Article Comment 

Court affirms dismissal in stillbirth case

 

Holbrook Mohr/The Associated Press

 

JACKSON -- The Mississippi Supreme Court has affirmed a lower court's dismissal of an indictment against a woman who suffered a stillbirth and was arrested in 2010 because of alleged drug use during her pregnancy. 

 

Nina Buckhalter was charged with negligent culpable manslaughter, but a local judge threw out the case in 2012. Prosecutors appealed. 

 

In a ruling Thursday, the Mississippi Supreme Court said the indictment, which alleged Buckhalter willfully caused the death of the fetus, was flawed. 

 

The justices said the indictment failed to provide any information to back the state's allegation that Buckhalter had "willfully, unlawfully, feloniously" killed the fetus "by culpable negligence." 

 

Buckhalter was in her 31st week of pregnancy at the time of the stillbirth, according to documents filed in the case. 

 

The justices didn't address the lower court's reason for dismissing the indictment. The Lamar County Circuit Court backed the argument by Buckhalter's lawyer that the indictment should be dismissed because the state's manslaughter statute does not apply to a pregnant woman for the death of her unborn child.
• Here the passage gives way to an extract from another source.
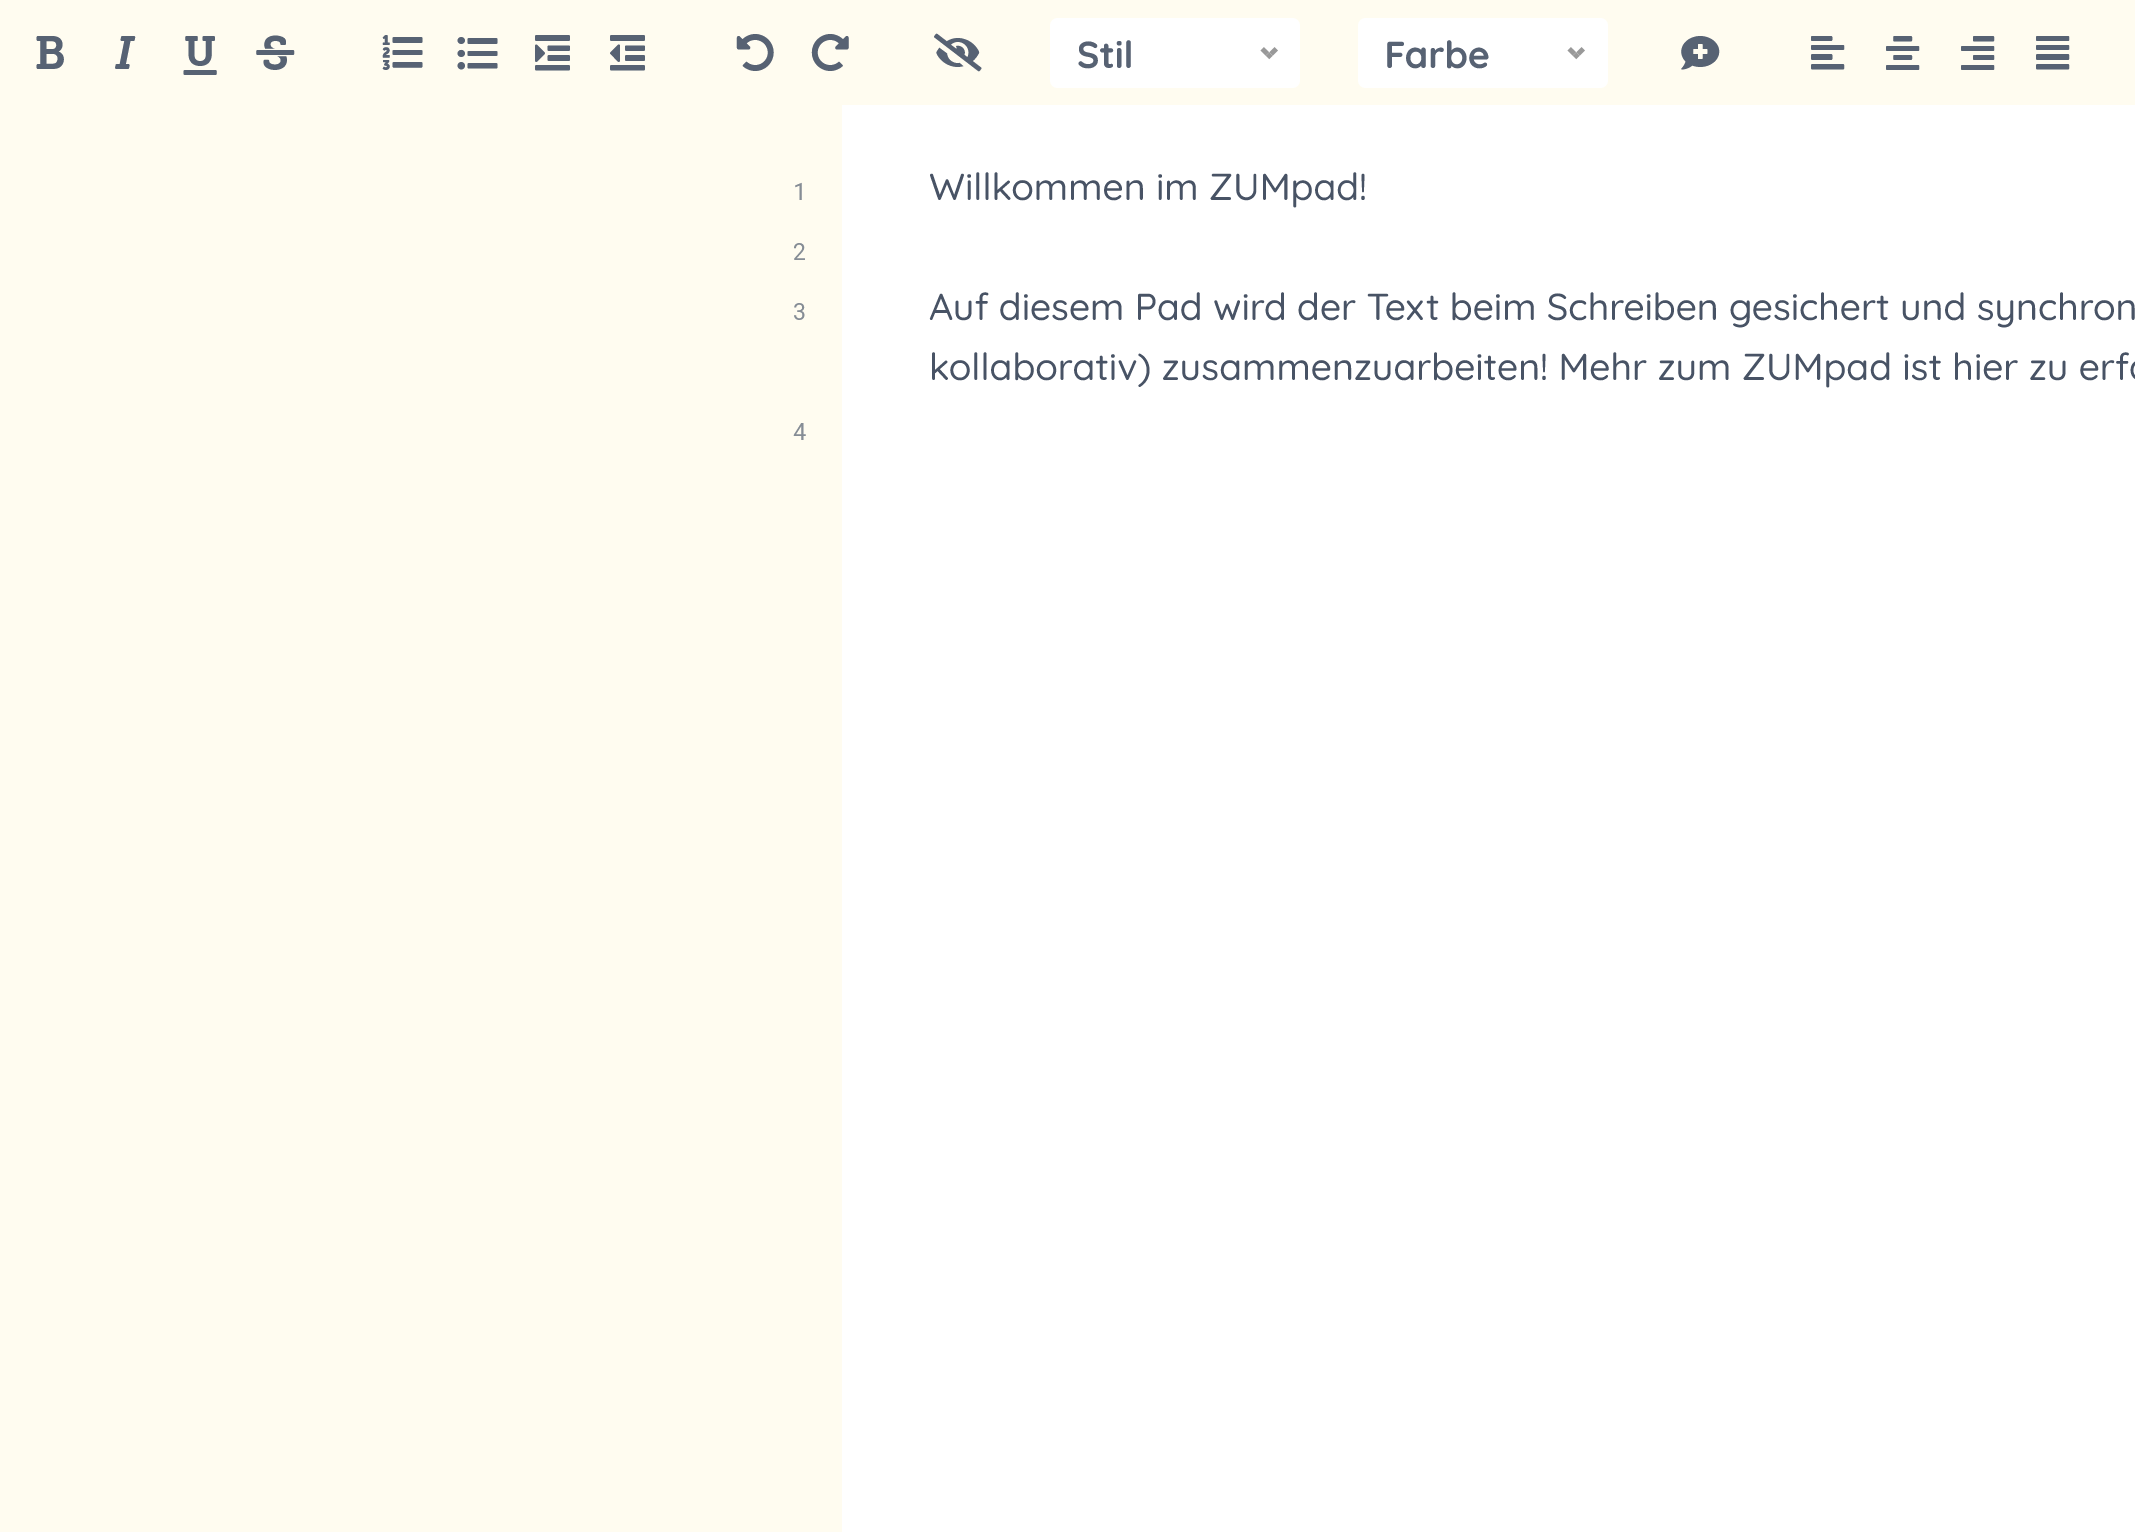Toggle bold formatting

click(50, 53)
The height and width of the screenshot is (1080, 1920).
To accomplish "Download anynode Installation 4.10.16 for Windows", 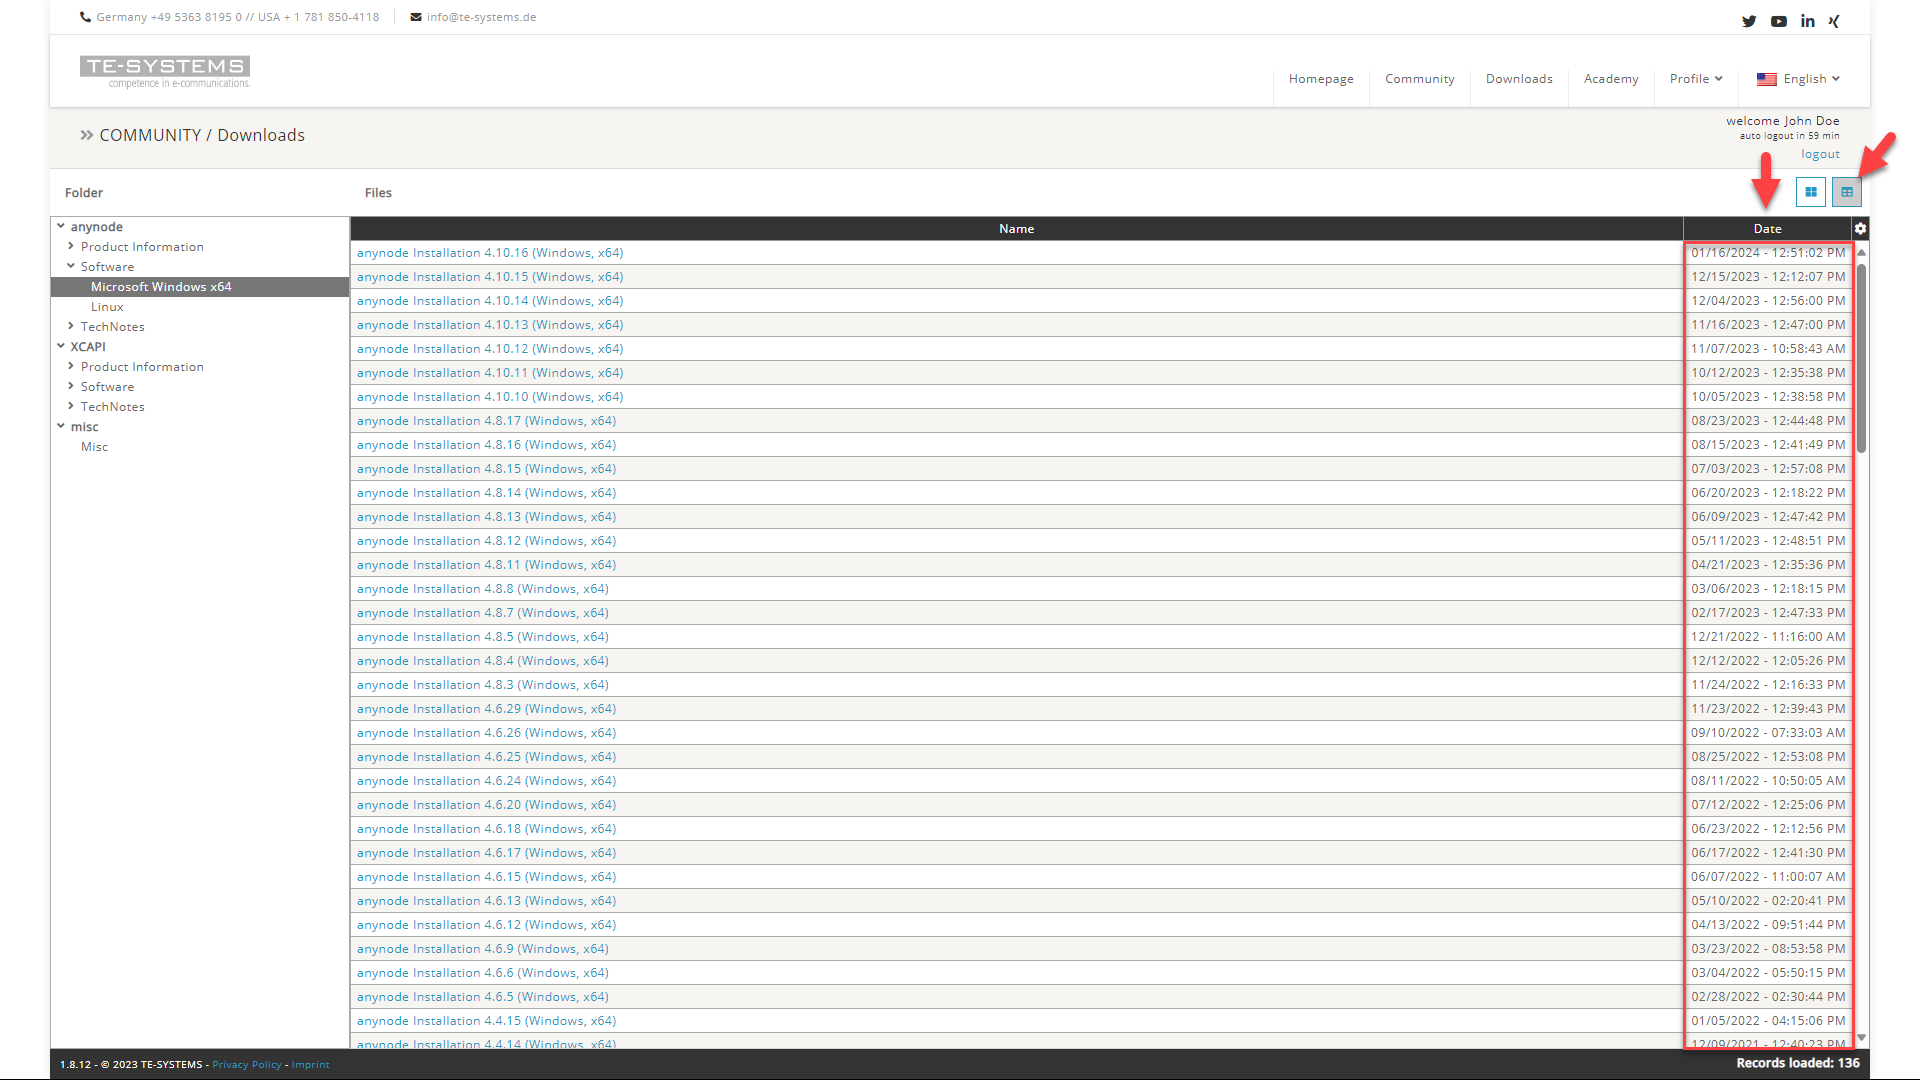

At best, the lawyer argued, the wording in the statute as applied to the case was ambiguous. 

 

The lower court ruled the statute was "vague as to whether the legislature intended the term 'other' to be specifically inclusive of the pregnant woman herself as against her own unborn child." 

 

In Thursday's decision, the Supreme Court found the indictment to be "fatally flawed," and dismissed it without addressing the statute. 

 

In a separate opinion, Supreme Court Justice Leslie King wrote that while he agreed with the outcome, the court should have addressed the merits of the case. 

 

The "decision places Buckhalter at risk of substantial injury -- re-indictment and a possible trial and conviction," King wrote. "Also with re-indictment, Buckhalter will have the same issue to present to the circuit court for resolution -- whether she can be charged for murder of any kind under Mississippi statutes." 

 

Justices James Kitchens and David Chandler joined that opinion. 

 

District Attorney Hal Kittrell said Friday in a telephone interview that he's reviewing the opinion before deciding whether to pursue the case further. 

 

Buckhalter attorney Robert McDuff said in a statement that the American Medical Association, the Mississippi Psychological Association and others have said women should not be charged with homicide "for unintended stillbirths." 

 

"She should not be prosecuted further and no one should be trying to send her to prison," McDuff said. 

 

The statement also said Buckhalter had completed drug treatment and graduated from a community college.